Thoughts on YouTube and the Music Industry

Since it's debut and popularity explosion, there's been some controversy over YouTube. Much of the debate stems from more copyright infringement issues and problems with people uploading material from ripped DVDs (copyrighted) etc. To be honest, I never really was into YouTube when it first debuted, maybe because I had no desire to watch "regular" people's videos. When I discovered it's wealth of concert footage though, I was hooked, as I'm sure you can tell by how many great concert clips I've shared on the Soul of Rock 'n' Roll. There are lots of great uses for YouTube, but I think it really shines when involved with the music industry and see this outlet as a major force in helping to revolutionize the way music reaches the masses.

In terms of illegal content and the issues that stem from it, YouTube also has a pretty wide selection, but I don't really see that as a bad thing. Sure, uploading copyrighted materials is illegal...BUT, just like with downloading I think that YouTube clips have actually increased the amount of music (both in album and DVD format that I've purchased over the years and will continue to increase it further. Being able to watch a clip from say... a Rolling Stones concert DVD set, might just be the difference between adding that set to my collection or not.

There is also the "rarity" factor. A lot of concert footage on YouTube, although copyrighted, is rare enough that many fans might otherwise never be able to see it. Take footage I shared of the Velvet Underground, or better yet Leadbelly and Woodie Guthrie. These bits of film are rare enough that the audience who might otherwise get to see them is minuscule when compared to the people who can view it on the Internet. If copyrights had immediately caused that footage to be pulled, or had prevented it from being uploaded at all, then a huge swatch of people would never get to see and enjoy it. The same is true of the clips of the recent Led Zeppelin concert I shared, many of which have recently been pulled from the site and is what sparked me to take this look at YouTube and the music industry. Only a few thousand people were able to attend that show, but more than a few million wanted to, and to be able to have even a few clips of such an amazing event online right away (so we don't have to way for the DVD release), even for as short a period as they were, provided a huge service to the fans that cannot be overlooked.

What is the point of having great concert footage, or music or music videos if the people who are interested in them, can't enjoy them easily?

This rarity factor is one of the way's I think YouTube has really started to revolutionize the music industry, by hosting some of the rarer music moments that might otherwise not be available and would be lost to history. This is not the only way through, as there is still plenty of legal content hosted and uploaded for promotional purposes as well. In terms of legal content, YouTube (and related sites) has virtually become the next MTV as the place where bands can display music videos, both professional and otherwise, with a few major distinctions.

Even during it's heyday, there were some videos that were shown repeatedly over and over again to the point of excess on MTV... usually causing people to become sick of the band and probably crippling their career (or maybe not).
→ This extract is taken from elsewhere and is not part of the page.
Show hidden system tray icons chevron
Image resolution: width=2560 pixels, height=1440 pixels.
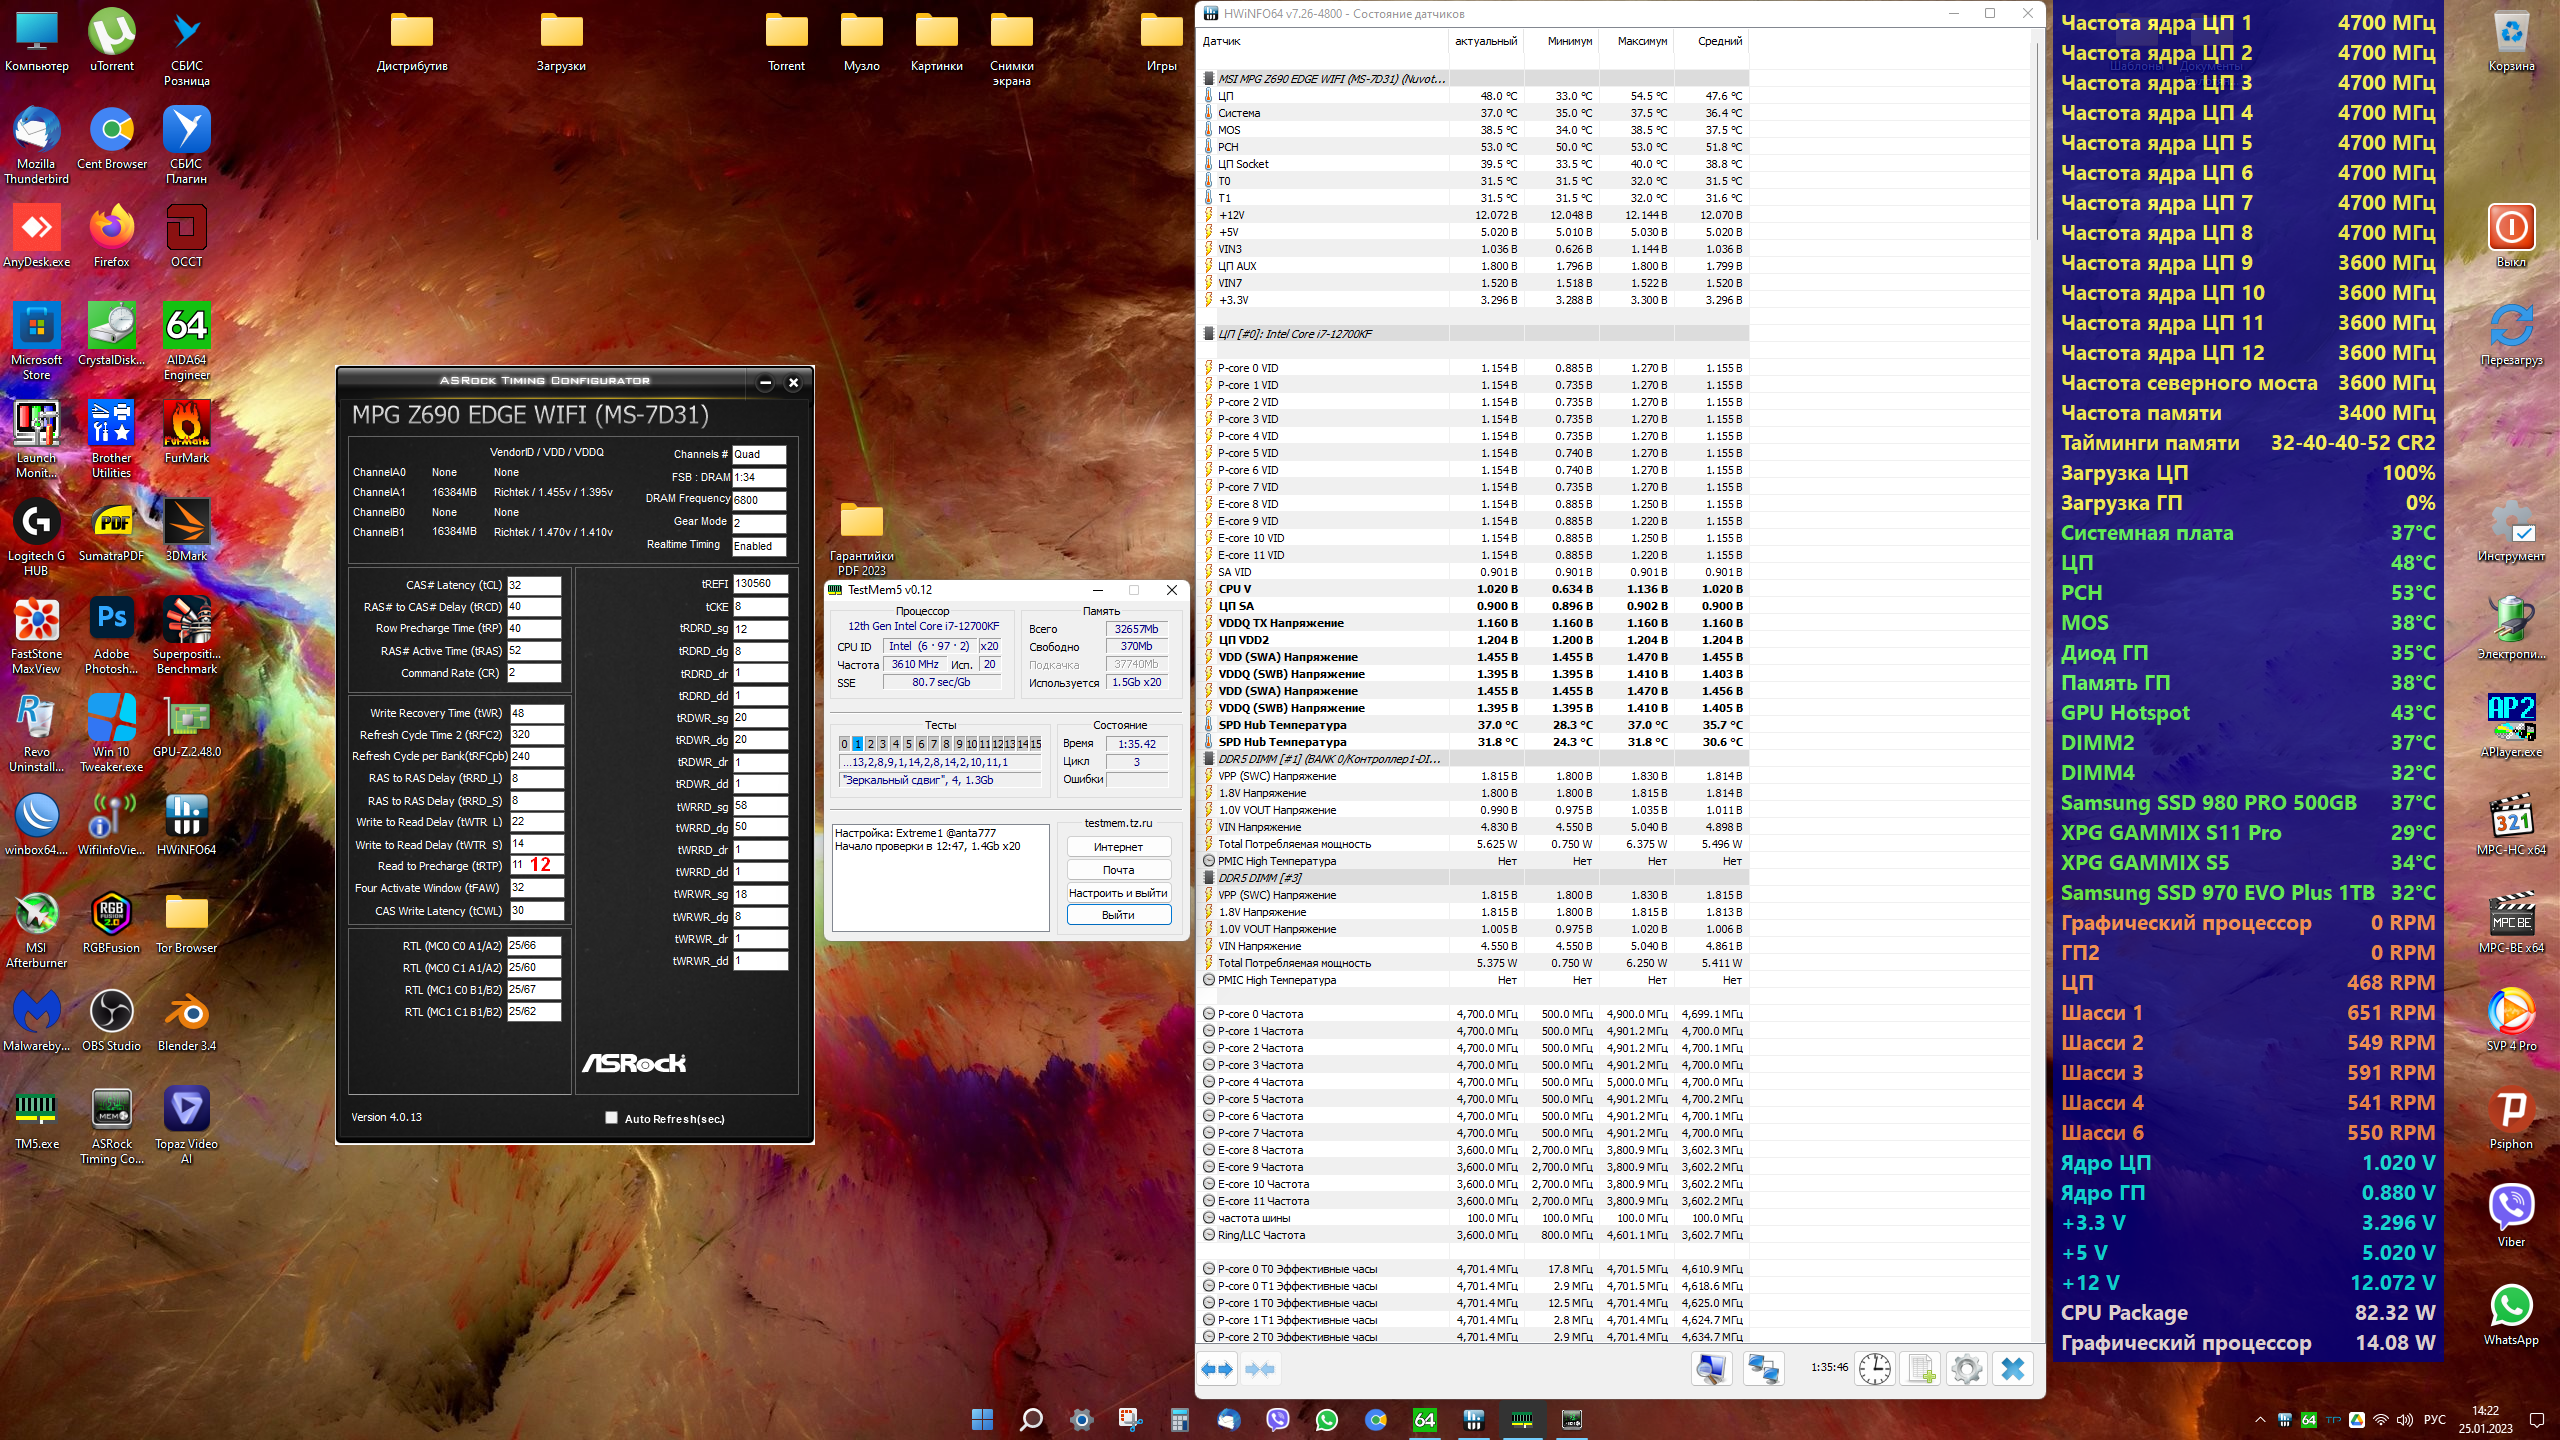tap(2260, 1420)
Because the user gets to choose what they watch on YouTube, the repetitiveness only comes into play if you decide to watch the same video until you're sick of it, in which case you deserve what you get. The other is a far bigger and better distinction between the two, namely that literally anyone can upload their music videos, concert footage and have it viewed potentially by millions. That has really opened the doors for up and coming talent making YouTube quite a force in discovering new bands. I know I always check out a band's videos if they're embedded in their webpage, myspace or whatever and I have found bands via YouTube as well. This is really where I can see an exciting future for the music industry and the shift is already in full swing with a number of YouTube-esque sites up and running that are dedicated to nothing by music videos and concert footage.

I guess in terms of both some of the more illegal clips, as well as the legal clips, I see YouTube as a fantastic thing for the music industry. It's great as a place for rare footage of artists and as a promotional tool for bands both large and small. I understand all the legal issues with copyrights etc, but really think that embracing a media like YouTube is a far better option than condemning it and campaigning to get all copyrighted clips removed.

The debate will surely rage on (there is a legal suit going on with Viacom and YouTube still, I believe). Which ever way it goes, I'm going to continue to share some of the clips I find interesting from YouTube for as long as I can, because I believe in sharing those music related moments with people I think will enjoy them.